BERKELEY, CA — An advanced, energy-efficient laboratory fume hood technology developed by scientists at the U.S. Department of Energy's Lawrence Berkeley National Laboratory (Berkeley Lab) has passed standard tests for fume hoods and is now ready for field-testing at an advanced lab facility planned for Montana State University at Bozeman.
The technology is being developed by a team of Berkeley Lab researchers led by Dale Sartor and Geoffrey Bell of the Environmental Energy Technologies Division.
"The new fume hood technology uses only 30 percent of the airflow of standard laboratory fume hood installations," says Bell.
Sartor adds, "We estimate that in California alone, the efficient technology could save 360 gigawatt-hours (GWh or billion watt-hours) of energy per year." That might result conservatively in an annual cost savings of $30 million, he says.
Nationwide, the total savings is estimated to be ten times higher. For comparison, one energy-intensive industrial sector, semiconductor manufacturers in California, consumed about 1,500 GWh of electricity in 1997, according to California Energy Commission data.
Fume hoods are ubiquitous in industrial, medical, and university research facilities. They are box-like structures often mounted at tabletop level with a movable window-like front called a sash. Fume hoods capture, contain and exhaust hazardous fumes created during industrial processing or laboratory experiments. The fumes are drawn out of the hood by fans through a port at the top of the hood. Pharmaceutical and biotechnology facilities have hoods, as do facilities ranging from industrial shops, to medical testing labs, university research labs, and high school chemistry labs.

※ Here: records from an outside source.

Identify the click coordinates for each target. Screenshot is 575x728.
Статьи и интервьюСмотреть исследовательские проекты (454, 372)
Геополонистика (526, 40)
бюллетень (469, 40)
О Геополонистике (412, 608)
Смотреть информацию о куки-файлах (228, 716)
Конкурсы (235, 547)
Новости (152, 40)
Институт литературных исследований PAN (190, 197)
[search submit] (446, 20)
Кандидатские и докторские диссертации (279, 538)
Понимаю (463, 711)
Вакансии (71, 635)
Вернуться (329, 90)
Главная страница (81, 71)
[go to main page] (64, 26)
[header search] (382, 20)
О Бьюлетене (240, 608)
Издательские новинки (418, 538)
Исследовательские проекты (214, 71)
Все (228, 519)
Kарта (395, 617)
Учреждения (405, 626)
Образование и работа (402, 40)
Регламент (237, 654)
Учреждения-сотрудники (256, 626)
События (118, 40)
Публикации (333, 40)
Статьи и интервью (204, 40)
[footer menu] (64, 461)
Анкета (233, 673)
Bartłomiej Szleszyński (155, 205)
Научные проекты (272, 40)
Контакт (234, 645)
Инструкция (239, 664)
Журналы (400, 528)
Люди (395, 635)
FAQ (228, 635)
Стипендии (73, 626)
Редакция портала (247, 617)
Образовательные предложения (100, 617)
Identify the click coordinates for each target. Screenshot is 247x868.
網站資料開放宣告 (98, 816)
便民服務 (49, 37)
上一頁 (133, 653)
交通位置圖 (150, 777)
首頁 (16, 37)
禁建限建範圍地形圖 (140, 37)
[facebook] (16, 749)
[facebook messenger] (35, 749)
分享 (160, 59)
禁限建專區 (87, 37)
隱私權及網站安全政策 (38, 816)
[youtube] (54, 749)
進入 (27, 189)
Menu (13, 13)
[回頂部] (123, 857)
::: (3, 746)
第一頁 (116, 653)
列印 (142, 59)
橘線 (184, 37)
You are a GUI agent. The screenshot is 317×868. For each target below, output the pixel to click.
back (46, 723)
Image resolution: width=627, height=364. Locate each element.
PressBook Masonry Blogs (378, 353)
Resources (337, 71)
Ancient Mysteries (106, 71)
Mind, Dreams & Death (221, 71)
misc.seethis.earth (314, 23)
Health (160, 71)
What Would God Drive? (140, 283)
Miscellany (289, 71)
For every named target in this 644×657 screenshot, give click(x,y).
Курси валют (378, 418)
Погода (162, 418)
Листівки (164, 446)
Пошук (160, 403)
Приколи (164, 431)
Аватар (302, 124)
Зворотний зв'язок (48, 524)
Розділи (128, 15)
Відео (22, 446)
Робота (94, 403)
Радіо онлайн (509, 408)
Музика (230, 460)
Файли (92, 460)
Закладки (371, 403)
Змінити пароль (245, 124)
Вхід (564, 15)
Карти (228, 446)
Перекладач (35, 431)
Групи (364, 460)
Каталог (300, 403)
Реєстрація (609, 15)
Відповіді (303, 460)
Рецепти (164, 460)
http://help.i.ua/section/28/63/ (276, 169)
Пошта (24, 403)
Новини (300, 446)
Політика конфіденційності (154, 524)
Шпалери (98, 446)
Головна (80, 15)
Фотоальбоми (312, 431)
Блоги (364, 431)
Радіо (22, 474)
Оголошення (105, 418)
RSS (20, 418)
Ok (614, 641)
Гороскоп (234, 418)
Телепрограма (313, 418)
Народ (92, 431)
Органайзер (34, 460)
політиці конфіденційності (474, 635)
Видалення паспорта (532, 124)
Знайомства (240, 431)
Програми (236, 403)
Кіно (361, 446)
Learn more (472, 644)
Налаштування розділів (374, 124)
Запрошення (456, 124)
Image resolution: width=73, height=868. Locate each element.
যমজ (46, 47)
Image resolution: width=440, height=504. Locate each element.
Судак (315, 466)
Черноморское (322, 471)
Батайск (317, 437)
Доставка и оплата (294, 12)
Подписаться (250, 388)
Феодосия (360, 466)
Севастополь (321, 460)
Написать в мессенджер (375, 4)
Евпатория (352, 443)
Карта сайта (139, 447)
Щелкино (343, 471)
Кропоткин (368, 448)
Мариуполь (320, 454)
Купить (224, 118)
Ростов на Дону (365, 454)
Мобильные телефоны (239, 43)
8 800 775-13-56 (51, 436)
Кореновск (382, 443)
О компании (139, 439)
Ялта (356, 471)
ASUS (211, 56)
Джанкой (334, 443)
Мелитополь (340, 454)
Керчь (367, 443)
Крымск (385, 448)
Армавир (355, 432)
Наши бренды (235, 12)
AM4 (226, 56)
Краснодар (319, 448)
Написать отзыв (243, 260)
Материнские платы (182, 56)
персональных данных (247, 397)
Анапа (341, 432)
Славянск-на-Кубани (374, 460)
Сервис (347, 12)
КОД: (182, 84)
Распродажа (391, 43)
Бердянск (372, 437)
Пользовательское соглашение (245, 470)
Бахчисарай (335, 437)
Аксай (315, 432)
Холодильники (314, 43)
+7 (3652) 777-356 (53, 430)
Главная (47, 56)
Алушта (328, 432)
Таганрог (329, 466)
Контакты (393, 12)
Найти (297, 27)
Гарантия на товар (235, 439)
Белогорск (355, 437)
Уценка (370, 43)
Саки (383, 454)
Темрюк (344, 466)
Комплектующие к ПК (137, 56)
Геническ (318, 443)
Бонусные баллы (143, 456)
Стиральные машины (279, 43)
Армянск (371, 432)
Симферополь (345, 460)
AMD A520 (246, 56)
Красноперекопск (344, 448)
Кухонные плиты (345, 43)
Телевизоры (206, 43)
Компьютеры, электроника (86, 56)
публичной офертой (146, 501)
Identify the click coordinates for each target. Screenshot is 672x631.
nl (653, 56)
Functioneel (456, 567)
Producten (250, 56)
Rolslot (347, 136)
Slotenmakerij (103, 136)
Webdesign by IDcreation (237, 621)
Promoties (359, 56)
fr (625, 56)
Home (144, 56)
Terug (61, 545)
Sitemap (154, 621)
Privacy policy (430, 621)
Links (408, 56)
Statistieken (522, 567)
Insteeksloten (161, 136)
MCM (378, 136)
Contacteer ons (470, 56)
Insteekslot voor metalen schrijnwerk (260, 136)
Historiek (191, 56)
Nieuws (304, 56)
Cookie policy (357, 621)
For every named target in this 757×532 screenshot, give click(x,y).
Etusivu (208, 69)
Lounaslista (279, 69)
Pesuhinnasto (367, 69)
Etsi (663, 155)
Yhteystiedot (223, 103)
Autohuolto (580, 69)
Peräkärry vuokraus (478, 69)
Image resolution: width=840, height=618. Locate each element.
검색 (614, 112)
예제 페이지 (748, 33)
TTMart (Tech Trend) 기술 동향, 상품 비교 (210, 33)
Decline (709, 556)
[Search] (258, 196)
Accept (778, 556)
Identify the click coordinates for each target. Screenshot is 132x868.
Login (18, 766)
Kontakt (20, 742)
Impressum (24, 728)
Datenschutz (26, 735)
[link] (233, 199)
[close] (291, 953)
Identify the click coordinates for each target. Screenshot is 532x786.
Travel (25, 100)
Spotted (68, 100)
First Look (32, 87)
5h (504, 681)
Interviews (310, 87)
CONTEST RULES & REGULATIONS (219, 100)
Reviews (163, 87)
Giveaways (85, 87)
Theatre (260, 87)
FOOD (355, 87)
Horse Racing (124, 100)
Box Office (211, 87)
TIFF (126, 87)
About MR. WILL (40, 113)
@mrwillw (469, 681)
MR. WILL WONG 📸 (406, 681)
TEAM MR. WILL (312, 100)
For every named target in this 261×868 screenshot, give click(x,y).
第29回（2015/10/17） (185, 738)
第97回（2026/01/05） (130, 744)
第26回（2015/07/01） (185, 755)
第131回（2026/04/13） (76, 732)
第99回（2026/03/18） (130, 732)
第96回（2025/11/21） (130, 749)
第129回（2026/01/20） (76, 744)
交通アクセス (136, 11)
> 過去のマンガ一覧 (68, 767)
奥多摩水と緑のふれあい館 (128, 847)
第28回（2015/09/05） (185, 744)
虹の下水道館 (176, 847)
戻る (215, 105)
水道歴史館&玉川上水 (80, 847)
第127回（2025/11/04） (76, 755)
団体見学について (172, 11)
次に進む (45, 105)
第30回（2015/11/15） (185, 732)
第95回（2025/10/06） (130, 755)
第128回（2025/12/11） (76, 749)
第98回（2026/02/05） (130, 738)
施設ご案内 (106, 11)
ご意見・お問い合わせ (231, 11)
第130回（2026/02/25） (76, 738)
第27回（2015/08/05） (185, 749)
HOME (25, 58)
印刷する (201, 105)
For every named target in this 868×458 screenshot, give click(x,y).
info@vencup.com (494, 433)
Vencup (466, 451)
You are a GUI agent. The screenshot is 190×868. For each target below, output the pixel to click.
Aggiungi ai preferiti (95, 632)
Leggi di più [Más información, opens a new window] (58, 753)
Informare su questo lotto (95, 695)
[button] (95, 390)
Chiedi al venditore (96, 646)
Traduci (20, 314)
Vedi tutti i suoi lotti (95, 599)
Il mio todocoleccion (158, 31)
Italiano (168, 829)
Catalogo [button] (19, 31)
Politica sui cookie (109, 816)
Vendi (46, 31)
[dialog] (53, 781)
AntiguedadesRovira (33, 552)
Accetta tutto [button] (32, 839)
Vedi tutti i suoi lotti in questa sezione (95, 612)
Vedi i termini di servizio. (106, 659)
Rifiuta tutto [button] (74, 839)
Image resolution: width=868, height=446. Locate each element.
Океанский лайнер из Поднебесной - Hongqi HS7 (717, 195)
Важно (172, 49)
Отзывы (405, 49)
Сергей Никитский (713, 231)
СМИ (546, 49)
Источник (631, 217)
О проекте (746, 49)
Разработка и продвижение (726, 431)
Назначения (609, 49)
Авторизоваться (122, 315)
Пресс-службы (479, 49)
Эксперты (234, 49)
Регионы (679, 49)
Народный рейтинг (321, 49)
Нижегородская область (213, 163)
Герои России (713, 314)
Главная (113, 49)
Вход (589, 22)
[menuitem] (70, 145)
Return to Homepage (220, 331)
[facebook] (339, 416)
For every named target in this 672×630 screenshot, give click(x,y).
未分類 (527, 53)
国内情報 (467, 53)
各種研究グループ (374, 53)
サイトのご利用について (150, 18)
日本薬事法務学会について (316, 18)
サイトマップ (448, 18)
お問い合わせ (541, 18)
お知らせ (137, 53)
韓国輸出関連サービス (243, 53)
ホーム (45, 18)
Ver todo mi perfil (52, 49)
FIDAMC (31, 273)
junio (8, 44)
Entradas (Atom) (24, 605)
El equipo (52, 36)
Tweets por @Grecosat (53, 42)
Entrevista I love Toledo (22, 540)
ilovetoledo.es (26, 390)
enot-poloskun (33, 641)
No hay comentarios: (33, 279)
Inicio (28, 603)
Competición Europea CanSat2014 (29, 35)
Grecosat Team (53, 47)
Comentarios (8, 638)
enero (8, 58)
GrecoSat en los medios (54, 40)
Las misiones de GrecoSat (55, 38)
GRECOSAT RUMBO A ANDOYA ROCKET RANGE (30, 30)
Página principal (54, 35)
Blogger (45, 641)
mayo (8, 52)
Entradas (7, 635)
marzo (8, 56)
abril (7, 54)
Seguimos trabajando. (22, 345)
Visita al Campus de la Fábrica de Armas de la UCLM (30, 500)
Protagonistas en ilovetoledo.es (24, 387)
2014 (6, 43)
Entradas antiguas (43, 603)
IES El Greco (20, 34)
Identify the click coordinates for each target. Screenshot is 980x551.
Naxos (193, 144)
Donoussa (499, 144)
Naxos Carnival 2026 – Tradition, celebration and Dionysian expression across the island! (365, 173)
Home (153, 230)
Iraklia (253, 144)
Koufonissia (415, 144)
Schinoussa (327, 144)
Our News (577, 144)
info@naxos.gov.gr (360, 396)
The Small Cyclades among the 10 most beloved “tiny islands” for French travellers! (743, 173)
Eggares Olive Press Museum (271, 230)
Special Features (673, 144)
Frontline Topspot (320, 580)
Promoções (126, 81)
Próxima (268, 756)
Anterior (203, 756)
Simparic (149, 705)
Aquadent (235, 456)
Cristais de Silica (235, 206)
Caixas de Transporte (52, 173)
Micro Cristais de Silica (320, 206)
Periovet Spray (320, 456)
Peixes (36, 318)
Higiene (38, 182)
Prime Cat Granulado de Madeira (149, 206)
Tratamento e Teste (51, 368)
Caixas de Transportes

"Fume hoods typically require large exhaust flows and are usually never turned off, so they use a tremendous amount of energy both in fan power and in heated and cooled room air," says engineer Bell.
The design of laboratory buildings -- exhaust capacity, duct size, fan power requirements, boiler size and chiller capacity -- is heavily affected by the number and size of fume hoods in the facility.
"The new fume hood technology could save hundreds of thousand of dollars per year in energy costs at a typical multi-laboratory facility," says Sartor.
A typical fume hood, perhaps six feet wide and two to three feet high, circulates air through its sash at 100 feet per minute. The energy to filter, move, cool or heat, and in some cases, scrub (clean) this air is one of the largest loads in most lab facilities. In the conventional fume hood design, air is sucked in through the sash and vented out the top.
The Berkeley Lab design uses a "push-pull" approach to contain the fumes and move the air. Small supply fans are located at the top and bottom of the hood’s face, pushing air into the hood and into the user’s breathing zone, setting up a "divider" of air at the face. The air divider prevents fumes from reaching the user standing in front of the hood. Consequently, the exhaust fan can be operated at a much lower flow. Current research has reduced the flow to 30 percent of a typical hood installation. Because less air is flowing through the hood, the building’s environmental conditioning system can be downsized, saving both energy and initial costs of construction.
With the successful testing of the new prototype fume hood complete, a private company, Fisher Hamilton Inc., will build a commercial unit for testing and demonstration at a new pilot facility at Montana State University.
MSU's EPIcenter Project is an ambitious plan to construct a multidisciplinary educational building, whose goal is to be the prototype of a 21st century academic laboratory, incorporating advanced design principles and sustainable building construction and practice. Berkeley Lab is one of MSU's partners in the design phase.
Construction of a pilot facility to demonstrate some of the advanced design concepts to be used in the EPIcenter is expected to begin in mid-2000.
Says Kath Williams, Executive Director of the EPIcenter project, "Bringing the work of the national laboratory to commercialization is a jointly held goal of the EPIcenter project and Berkeley Lab. With the help of Fisher Hamilton, we will be able to dramatically change the energy efficiency of fume hoods while protecting the health and safety of the researchers and lab personnel."
There has also been other interest in the technology. According to Sartor, "ATMI Inc. has signed an agreement with Berkeley Lab to develop a version of the fume containment technology appropriate for semiconductor manufacturing facilities. The technology has the potential to reduce operating costs and increase chip fabrication yield."
Additional members of the team that developed the fume hood technology are Chris Buchanan, William Fisk, Darryl Dickerhoff, and Doug Sullivan of the Environmental Energy Technologies Division. Former Berkeley Lab researcher Helmut Feustel initiated development of the technology in 1995.
Berkeley Lab has applied for a patent of the low-flow fume hood technology, which is available for licensing through the Technology Transfer Department.
Berkeley Lab is a U.S. Department of Energy national laboratory located in Berkeley, California. It conducts unclassified research and is managed by the University of California.